**Consigne A:**
Répondez aux questions suivantes à partir de l'avis de lecture :
(i) Combien de pages ont déjà été lues ?
(ii) Quelle est la ville ancestrale évoquée ?
(iii) Sur qui porte la vérité que l'on attend de connaître ?
**Consigne B:** Selon l'avis de lecture, qu'est-ce qui rend ce livre passionnant ? Répondez en une à trois phrases.
**Consigne C:** Extrayez de l'avis de lecture le passage qui commence par "Dirlandaise" et se poursuit jusqu'à "belles et émouvantes.".

**Texte fourni:**
——

Dirlandaise

avatar 01/11/2007 @ 02:56:35
Un livre exceptionnellement riche tant du côté humain qu'historique.

J'ai deux cent pages de lues et je dois avouer que je le dévore. Il me passionne ! Que de belles valeurs familiales et quel honnêteté et franchise de la part de l'auteur.

Un document tout simplement extraordinaire. Le retour à la ville ancestrale de Bolechow est poignant. Et les photos très belles et émouvantes.

Je suis impatiente de connaître la vérité au sujet de Shmiel et de sa famille...

——

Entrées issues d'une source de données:

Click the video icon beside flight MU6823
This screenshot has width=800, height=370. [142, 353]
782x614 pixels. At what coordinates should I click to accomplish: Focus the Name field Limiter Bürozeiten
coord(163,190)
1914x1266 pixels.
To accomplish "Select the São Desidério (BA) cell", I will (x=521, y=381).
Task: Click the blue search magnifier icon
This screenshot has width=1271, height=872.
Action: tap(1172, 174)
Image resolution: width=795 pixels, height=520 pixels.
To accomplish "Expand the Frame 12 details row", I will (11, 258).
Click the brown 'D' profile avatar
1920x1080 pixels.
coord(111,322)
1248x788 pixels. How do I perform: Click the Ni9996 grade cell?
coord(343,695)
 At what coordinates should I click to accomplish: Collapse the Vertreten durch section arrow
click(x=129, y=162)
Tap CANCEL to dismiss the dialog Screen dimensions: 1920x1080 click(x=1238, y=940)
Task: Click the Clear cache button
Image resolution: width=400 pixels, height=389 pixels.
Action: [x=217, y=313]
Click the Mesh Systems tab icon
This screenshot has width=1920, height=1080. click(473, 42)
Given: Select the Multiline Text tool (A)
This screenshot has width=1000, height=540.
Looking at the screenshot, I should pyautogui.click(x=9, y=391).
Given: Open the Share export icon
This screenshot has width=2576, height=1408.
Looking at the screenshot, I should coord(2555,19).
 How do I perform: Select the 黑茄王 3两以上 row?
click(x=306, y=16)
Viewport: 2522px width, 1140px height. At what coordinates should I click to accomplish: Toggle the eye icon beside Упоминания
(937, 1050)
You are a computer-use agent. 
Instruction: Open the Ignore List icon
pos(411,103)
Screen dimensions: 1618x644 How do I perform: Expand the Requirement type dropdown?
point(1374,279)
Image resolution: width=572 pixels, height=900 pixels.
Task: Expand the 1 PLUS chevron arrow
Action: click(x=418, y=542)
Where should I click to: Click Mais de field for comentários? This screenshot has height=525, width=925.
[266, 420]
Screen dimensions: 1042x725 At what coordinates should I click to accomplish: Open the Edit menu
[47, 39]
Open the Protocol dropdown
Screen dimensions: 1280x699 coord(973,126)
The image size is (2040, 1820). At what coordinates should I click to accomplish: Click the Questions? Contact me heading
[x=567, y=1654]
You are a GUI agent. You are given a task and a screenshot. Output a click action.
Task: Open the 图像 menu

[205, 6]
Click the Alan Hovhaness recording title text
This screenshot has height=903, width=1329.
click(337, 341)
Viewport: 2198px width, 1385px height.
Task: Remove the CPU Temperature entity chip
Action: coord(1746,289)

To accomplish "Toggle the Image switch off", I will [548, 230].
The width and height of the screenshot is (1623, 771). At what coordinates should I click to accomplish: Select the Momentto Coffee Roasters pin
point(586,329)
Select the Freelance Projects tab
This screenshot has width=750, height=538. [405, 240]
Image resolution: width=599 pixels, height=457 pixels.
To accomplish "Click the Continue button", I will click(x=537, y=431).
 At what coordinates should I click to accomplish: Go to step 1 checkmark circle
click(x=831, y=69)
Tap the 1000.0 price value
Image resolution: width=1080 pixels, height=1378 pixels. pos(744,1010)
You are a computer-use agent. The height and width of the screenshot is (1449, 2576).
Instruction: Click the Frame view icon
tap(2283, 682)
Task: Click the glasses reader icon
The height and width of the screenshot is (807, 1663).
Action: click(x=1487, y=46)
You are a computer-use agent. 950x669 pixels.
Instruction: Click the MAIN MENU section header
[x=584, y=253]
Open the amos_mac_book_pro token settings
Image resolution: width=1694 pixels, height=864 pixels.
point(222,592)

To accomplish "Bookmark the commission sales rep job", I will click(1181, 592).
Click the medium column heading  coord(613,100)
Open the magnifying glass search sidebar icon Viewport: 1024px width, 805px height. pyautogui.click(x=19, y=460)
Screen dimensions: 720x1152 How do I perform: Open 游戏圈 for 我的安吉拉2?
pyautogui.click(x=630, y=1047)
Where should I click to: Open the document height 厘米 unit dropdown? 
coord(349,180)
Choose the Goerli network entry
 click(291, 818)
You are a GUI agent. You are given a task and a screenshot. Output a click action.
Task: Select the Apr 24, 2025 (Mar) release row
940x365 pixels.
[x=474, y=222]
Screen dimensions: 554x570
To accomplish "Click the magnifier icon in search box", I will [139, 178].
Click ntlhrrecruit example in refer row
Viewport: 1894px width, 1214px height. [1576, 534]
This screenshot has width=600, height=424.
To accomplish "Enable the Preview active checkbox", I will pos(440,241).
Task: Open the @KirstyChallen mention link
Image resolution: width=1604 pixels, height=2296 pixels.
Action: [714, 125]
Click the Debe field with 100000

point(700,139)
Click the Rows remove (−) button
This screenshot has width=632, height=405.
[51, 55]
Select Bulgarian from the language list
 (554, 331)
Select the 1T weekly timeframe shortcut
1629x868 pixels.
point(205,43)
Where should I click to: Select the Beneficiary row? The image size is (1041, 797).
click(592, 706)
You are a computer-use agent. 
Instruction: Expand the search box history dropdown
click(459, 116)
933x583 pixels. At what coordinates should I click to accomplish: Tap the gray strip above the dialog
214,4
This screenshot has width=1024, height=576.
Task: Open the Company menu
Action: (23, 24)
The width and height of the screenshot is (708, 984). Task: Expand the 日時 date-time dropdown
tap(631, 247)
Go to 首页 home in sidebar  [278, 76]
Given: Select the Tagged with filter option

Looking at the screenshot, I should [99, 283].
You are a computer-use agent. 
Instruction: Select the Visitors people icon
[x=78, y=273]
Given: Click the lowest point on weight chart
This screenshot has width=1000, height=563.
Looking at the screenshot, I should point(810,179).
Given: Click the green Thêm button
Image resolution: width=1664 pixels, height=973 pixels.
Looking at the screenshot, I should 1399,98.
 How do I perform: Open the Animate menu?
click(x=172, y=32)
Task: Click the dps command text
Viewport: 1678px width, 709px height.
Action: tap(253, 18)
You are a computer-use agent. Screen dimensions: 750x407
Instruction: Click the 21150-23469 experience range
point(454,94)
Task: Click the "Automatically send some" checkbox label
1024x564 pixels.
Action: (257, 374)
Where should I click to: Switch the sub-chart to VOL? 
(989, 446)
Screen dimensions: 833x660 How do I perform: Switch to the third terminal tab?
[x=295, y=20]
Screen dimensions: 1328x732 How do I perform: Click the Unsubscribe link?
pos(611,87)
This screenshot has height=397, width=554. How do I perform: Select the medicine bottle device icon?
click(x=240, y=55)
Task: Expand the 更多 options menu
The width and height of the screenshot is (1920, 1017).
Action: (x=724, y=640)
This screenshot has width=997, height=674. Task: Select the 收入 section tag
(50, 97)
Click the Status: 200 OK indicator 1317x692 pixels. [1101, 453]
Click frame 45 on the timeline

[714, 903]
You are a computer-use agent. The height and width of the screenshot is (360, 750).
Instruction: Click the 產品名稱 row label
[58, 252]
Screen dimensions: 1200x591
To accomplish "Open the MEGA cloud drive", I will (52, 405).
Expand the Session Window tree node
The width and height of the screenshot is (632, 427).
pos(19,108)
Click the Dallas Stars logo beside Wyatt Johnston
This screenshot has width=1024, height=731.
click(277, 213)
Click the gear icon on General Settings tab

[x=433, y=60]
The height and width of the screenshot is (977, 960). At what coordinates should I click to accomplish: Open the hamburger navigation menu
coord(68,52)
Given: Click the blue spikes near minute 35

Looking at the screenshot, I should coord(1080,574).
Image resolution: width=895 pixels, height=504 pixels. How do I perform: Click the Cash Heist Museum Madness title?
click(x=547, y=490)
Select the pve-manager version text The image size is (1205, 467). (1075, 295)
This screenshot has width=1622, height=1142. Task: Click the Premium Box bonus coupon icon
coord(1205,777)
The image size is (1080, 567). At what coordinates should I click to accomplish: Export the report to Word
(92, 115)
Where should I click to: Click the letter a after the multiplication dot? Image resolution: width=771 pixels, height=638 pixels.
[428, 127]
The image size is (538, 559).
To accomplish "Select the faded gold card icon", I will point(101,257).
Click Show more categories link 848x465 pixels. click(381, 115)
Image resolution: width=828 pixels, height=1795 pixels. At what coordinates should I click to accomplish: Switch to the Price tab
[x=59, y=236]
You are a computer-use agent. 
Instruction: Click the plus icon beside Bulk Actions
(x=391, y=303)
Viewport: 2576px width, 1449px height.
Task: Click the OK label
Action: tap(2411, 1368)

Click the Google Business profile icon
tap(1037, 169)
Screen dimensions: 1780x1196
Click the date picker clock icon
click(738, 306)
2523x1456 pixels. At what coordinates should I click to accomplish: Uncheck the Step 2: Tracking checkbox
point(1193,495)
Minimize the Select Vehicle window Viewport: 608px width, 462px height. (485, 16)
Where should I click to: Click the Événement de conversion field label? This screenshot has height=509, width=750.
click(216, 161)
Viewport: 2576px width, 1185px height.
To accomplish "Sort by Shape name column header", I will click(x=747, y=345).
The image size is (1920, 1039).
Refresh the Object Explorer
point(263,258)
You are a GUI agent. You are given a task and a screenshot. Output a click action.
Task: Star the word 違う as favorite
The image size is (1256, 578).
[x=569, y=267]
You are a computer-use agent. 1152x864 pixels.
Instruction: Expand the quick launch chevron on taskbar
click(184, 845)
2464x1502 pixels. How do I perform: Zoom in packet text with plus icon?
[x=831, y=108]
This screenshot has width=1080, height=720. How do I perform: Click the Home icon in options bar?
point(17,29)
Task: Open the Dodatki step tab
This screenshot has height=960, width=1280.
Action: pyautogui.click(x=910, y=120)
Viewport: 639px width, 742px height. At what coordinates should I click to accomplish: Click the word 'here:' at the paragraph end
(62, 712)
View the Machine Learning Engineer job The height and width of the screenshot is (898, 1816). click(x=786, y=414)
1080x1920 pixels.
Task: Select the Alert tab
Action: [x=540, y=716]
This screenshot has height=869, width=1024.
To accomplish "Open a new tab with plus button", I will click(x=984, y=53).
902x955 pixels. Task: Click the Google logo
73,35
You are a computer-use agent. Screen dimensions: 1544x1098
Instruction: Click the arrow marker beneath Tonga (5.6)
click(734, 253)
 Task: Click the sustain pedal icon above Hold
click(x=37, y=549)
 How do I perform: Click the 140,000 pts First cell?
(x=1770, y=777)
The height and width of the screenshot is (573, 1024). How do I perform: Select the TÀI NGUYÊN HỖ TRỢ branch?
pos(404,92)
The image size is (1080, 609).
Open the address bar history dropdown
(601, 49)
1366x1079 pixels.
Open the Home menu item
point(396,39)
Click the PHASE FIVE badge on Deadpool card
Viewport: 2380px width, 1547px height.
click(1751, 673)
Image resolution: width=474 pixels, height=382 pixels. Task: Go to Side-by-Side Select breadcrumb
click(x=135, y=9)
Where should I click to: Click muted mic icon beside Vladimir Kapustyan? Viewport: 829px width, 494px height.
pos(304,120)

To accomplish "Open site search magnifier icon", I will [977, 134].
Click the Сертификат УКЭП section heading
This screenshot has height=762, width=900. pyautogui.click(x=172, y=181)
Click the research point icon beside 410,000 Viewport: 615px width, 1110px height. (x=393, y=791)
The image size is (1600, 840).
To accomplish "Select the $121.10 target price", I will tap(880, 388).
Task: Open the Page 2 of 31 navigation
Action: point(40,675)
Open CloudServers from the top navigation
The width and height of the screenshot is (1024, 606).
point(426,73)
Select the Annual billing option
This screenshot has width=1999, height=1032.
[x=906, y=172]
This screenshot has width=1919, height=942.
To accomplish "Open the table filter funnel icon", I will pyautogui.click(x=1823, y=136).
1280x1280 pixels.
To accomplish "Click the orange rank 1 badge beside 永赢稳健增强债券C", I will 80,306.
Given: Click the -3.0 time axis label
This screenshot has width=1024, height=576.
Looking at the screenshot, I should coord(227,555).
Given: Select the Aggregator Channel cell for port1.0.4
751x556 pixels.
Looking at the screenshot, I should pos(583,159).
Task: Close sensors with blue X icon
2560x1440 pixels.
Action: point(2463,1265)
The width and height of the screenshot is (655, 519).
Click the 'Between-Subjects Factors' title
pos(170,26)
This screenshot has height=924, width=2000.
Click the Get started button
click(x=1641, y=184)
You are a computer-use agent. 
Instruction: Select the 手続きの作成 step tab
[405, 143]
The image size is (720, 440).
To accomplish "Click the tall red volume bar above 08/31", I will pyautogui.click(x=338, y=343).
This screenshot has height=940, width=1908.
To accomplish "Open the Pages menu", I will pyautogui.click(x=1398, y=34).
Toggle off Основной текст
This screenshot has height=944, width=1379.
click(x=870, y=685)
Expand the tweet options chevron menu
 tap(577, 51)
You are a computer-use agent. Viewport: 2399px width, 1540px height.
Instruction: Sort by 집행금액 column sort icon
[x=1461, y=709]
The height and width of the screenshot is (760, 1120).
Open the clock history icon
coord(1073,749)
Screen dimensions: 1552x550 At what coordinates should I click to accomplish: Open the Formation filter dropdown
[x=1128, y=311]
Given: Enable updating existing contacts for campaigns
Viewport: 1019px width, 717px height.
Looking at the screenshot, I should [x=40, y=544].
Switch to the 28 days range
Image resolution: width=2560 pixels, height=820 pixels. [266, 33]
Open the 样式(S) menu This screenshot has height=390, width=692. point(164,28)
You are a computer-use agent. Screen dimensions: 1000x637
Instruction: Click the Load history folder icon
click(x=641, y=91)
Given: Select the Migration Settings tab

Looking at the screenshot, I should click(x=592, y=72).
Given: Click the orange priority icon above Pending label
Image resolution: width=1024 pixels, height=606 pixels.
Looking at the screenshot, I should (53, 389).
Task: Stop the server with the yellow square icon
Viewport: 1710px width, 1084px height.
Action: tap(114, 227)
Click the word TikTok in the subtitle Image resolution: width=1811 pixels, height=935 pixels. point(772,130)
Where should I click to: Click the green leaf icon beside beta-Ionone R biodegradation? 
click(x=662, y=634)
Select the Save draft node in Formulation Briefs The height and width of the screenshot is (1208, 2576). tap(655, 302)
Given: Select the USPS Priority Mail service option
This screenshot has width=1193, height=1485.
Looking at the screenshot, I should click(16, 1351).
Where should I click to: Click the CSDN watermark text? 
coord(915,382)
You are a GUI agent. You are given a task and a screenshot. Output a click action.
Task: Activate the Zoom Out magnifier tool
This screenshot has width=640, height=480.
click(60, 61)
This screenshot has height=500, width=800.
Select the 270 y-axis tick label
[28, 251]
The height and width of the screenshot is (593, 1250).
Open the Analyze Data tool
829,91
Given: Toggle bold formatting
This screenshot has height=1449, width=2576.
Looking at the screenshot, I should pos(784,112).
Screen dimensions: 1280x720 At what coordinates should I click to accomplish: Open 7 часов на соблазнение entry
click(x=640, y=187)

——

**Solution rédigée A:**
(i) Deux cents pages.
(ii) Bolechow.
(iii) Sur Shmiel et sa famille.

**Solution rédigée B:** Le livre passionne par ses belles valeurs familiales. Il passionne aussi par l'honnêteté et la franchise dont fait preuve son auteur.

**Solution rédigée C:**
Dirlandaise

avatar 01/11/2007 @ 02:56:35
Un livre exceptionnellement riche tant du côté humain qu'historique.

J'ai deux cent pages de lues et je dois avouer que je le dévore. Il me passionne ! Que de belles valeurs familiales et quel honnêteté et franchise de la part de l'auteur.

Un document tout simplement extraordinaire. Le retour à la ville ancestrale de Bolechow est poignant. Et les photos très belles et émouvantes.